**Given passage:**
· · · · · · ·
The confinement is a quantum effect. It has profound effects on the density of states for the confined particles. For a quantum well with a rectangular profile, the density of states is constant within certain energy intervals.
A quantum well is often realized with a thin layer of a semiconductor medium, embedded between other semiconductor layers of wider bandgap (examples: GaAs quantum well embedded in AlGaAs, or InGaAs in GaAs). The thickness of such a quantum well is typically ∼ 5–20 nm. Such thin layers can be fabricated with molecular beam epitaxy (MBE) or metal–organic chemical vapor deposition (MOCVD). Both electrons and holes can be confined in semiconductor quantum wells. In optically pumped semiconductor lasers (→ vertical external-cavity surface-emitting lasers), most pump radiation may be absorbed in the layers around the quantum wells, and the generated carriers are captured by the quantum wells thereafter.
If a quantum well is subject to strain, as can be caused by a slight lattice mismatch (e.g., for InGaAs quantum wells in GaAs), the electronic states are further modified, which can even be useful in laser diodes.
· · · · · · ·
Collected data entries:
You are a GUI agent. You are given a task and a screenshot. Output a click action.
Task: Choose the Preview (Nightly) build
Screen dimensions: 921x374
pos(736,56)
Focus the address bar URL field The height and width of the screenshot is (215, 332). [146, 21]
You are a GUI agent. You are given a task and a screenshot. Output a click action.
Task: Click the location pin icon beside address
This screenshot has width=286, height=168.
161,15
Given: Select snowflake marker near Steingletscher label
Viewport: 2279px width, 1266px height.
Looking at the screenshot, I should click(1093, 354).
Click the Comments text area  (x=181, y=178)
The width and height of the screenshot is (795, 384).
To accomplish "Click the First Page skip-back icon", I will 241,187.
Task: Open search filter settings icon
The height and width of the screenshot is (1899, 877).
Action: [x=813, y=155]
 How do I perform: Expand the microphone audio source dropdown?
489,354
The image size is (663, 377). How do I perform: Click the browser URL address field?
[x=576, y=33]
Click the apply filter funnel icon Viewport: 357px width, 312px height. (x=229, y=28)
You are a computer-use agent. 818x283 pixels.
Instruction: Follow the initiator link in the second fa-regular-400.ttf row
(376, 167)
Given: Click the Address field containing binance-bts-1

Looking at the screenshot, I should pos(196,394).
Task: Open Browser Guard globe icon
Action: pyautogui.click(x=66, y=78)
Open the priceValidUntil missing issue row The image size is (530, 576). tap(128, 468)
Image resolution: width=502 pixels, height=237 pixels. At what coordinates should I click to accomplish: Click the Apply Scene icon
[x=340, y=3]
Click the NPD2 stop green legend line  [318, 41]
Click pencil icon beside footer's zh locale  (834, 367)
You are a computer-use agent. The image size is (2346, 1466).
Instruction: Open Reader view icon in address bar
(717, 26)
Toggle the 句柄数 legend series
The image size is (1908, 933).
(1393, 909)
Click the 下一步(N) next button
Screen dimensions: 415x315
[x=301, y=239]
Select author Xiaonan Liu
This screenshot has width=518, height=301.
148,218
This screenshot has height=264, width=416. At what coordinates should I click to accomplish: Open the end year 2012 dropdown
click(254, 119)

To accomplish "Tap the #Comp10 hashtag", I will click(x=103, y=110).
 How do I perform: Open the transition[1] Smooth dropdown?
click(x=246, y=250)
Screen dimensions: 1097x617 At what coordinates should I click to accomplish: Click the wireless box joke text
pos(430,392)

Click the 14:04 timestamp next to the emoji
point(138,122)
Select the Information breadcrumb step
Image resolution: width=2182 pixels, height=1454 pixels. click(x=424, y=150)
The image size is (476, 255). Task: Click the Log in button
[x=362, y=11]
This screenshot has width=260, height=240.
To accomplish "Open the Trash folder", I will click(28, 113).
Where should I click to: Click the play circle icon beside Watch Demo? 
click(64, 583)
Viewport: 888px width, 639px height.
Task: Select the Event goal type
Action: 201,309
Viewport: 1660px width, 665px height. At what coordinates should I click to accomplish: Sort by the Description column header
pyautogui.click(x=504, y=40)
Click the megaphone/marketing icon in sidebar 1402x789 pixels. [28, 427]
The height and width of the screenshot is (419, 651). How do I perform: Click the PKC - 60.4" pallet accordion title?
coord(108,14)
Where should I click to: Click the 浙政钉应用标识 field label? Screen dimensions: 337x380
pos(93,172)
· · · · · · ·
**Exercise instructions:** Translate this sentence from the quantum well passage into Spanish: "Both electrons and holes can be confined in semiconductor quantum wells."

**The answer:** Tanto los electrones como los huecos pueden estar confinados en pozos cuánticos semiconductores.